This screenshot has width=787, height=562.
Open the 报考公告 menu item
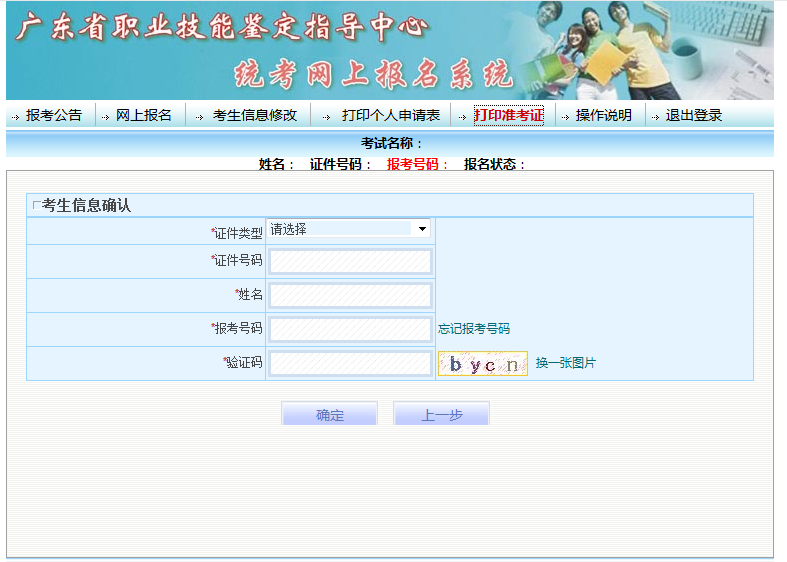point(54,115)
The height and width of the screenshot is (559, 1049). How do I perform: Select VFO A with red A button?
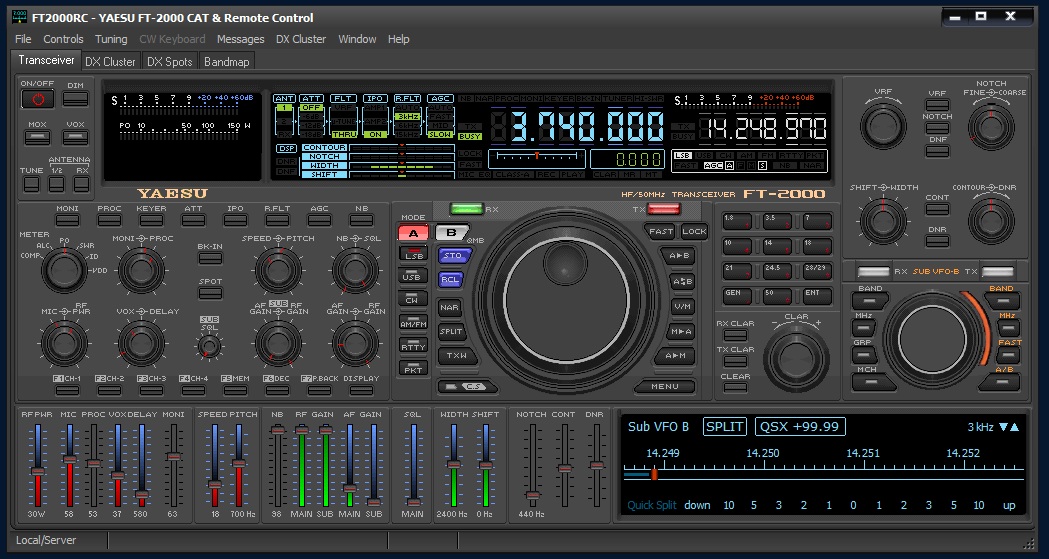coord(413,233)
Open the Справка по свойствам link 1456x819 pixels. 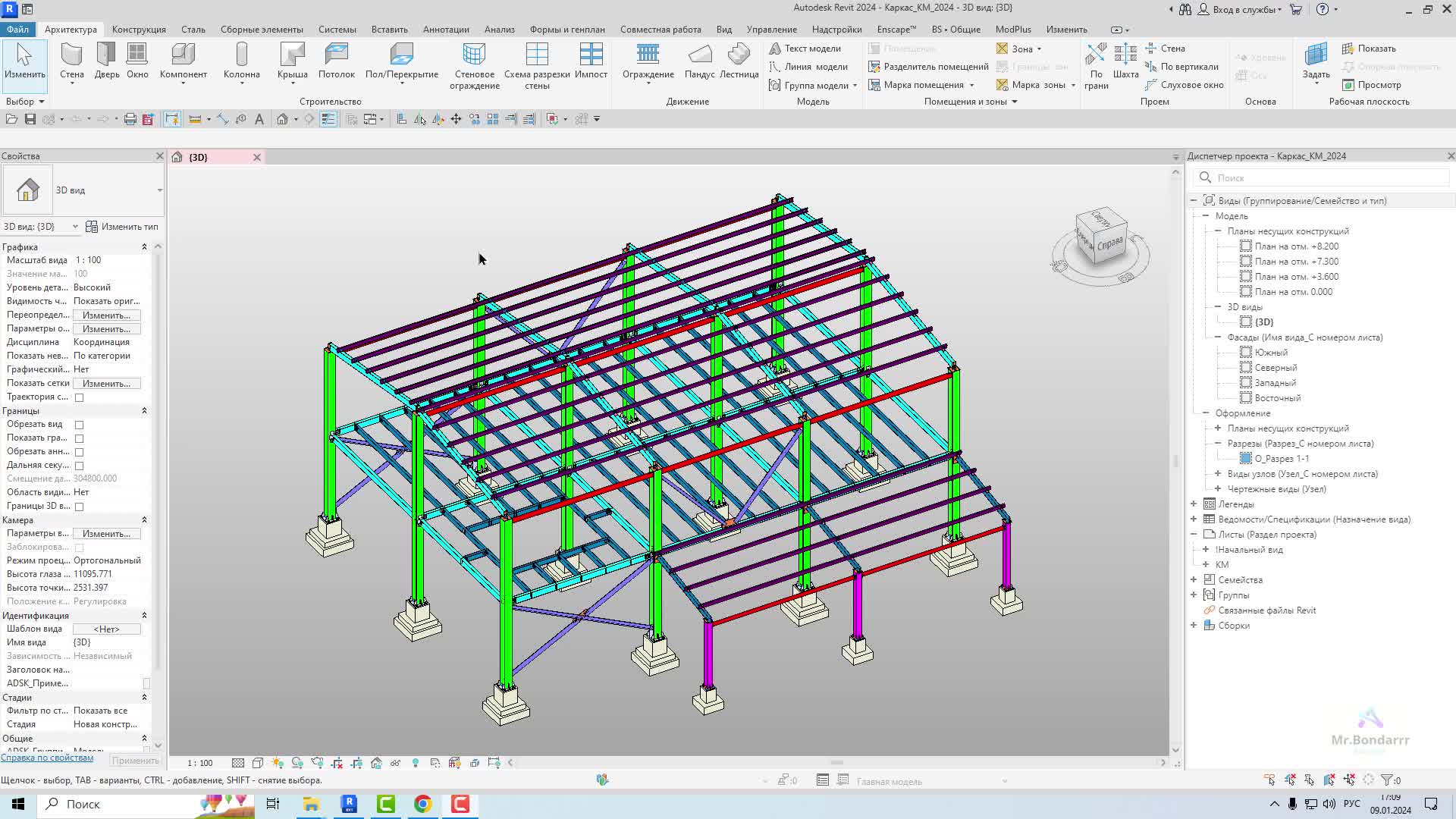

- The request
Collect every line above that contains the string "height", treating case as significant.

- Result of the exercise
This screenshot has width=787, height=562.
The height and width of the screenshot is (559, 1049). How do I perform: Select VFO A with red A button?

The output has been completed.